He's a poet, oh, he's a picker, he's a prophet, he's a pusher
He's a pilgrim and a preacher, and a problem when he's stoned
He's a walkin' contradiction, partly truth, partly fiction
Takin' ev'ry wrong direction on his lonely way back home
— Kris Kristofferson, The Pilgrim: Chapter 33
We are on a journey in this life.
Each and every one of us is on a journey. It begins in the nourishing warmth of our mother’s womb. It ends in the grave. And we go oh so many places in between.
One Sunday morning in Asuncion I was on my morning walk and came upon, of all things, a Baptist church. I found it after I had taken a wrong turn on my walk. I wasn’t sure where I was. There is a word for that.
I grew up as a Southern Baptist, and as a Southern Baptist I heard the word used frequently in a spiritual sense but I don’t hear it used that way much anymore.
It would come at the end of the sermon. One could hear it was coming by the rhythm, the cadence. The Preacher would ask a question, “Are you lost?”
In hushed conversations in front of the children who they thought were too young to understand, women talking about one of their husbands would say, “He’s lost.”
And from context I knew what they meant, or at least I thought I did. I was a kid. And I don’t mean that as a put down. We know that children, without having had the time to cultivate the skill of self-deception, can innocently know more than those who are very learned. The learned sometimes use their learning to live a lie, to deceive themselves.
That Sunday morning in Asuncion, I gingerly opened the church’s front door and heard the music to “Standing on the Promises” come through. I knew where I was.
The language of being lost in the religious sense is taken, of course, from the Gospels where Jesus tells the story of the shepherd's lost sheep and the woman’s lost piece of silver. Something has been in its proper place, the place where it belongs, but is then not there anymore. When it is in its proper place again, the correct response is joy.
The lost sheep and the lost piece of silver are not people, so the implicit question arises of what it means for a person to be lost.
That day in Asuncion, the preacher’s sermon was on the Parable of the Prodigal son, which answers this question.
The prodigal son goes off the path and becomes lost. He spends everything he has on transient pleasures. He hits rock bottom, eating the same food as the pigs, and comes to the rational decision that even his father’s servants have it better than him. He goes home and is welcomed back by his father. We know about him getting his father’s ring and the killing of the fatted calf to celebrate his return.
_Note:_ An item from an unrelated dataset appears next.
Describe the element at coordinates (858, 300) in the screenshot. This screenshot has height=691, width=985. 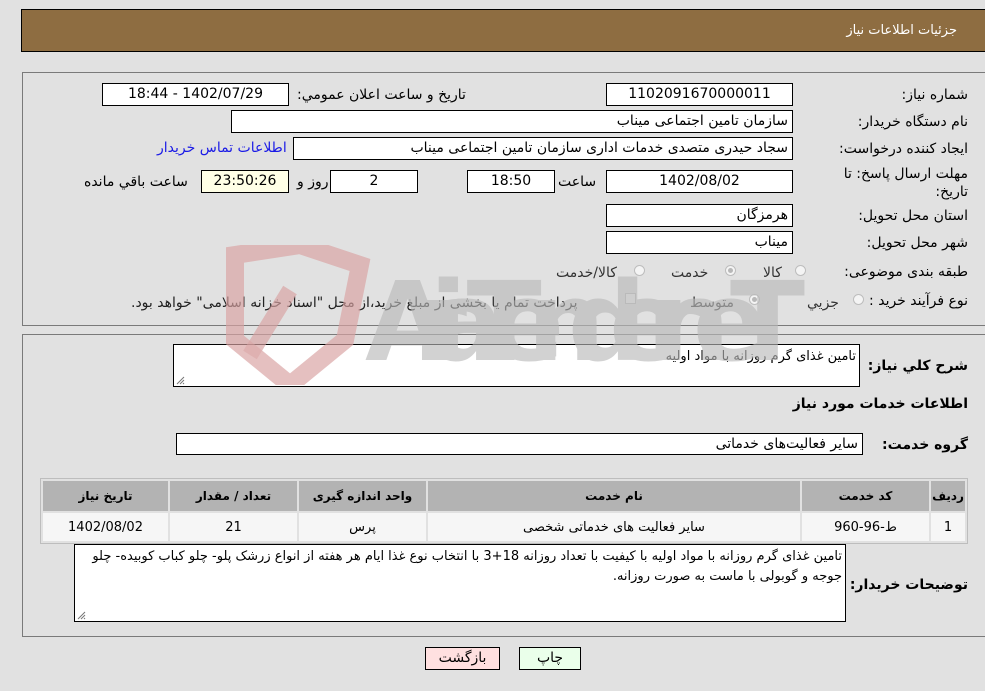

He was lost, but now he’s found.
So often the exegeses of scripture stops there. The prodigal son fits a particular pattern, after all.
But Jesus did not stop the parable there. We also have the reaction of the stay at home son. He stays outside and refuses to come in and celebrate saying, “Lo, these many years do I serve thee, neither transgressed I at any time thy commandment: and yet thou never gavest me a kid, that I might make merry with my friends: But as soon as this thy son was come, which hath devoured thy living with harlots, thou hast killed for him the fatted calf.”
To me, this raises the question of whether there might be other ways of being lost than the classic, well-recognized method of the prodigal son. Can we become so focused on following our own path that we become resentful when someone who has been out kicking over the traces comes back to the straight and narrow?
Is that old devil Jealousy involved? (The brother did pick up the harlot thing in particular.) Is this story picking up something of the same thing being talked about in Joseph and his brothers, of Jacob and Esau, and of Cain and Abel?
Our journey is to the grave. Our goal is to make it as good a journey as we can. Knowing how good we have it ourselves, and how much we owe of that to the grace of God is part of a good journey.
I slipped quietly out of the church before the sermon was over. I picked my way through the sleepin’ city sidewalks, and found the right path again.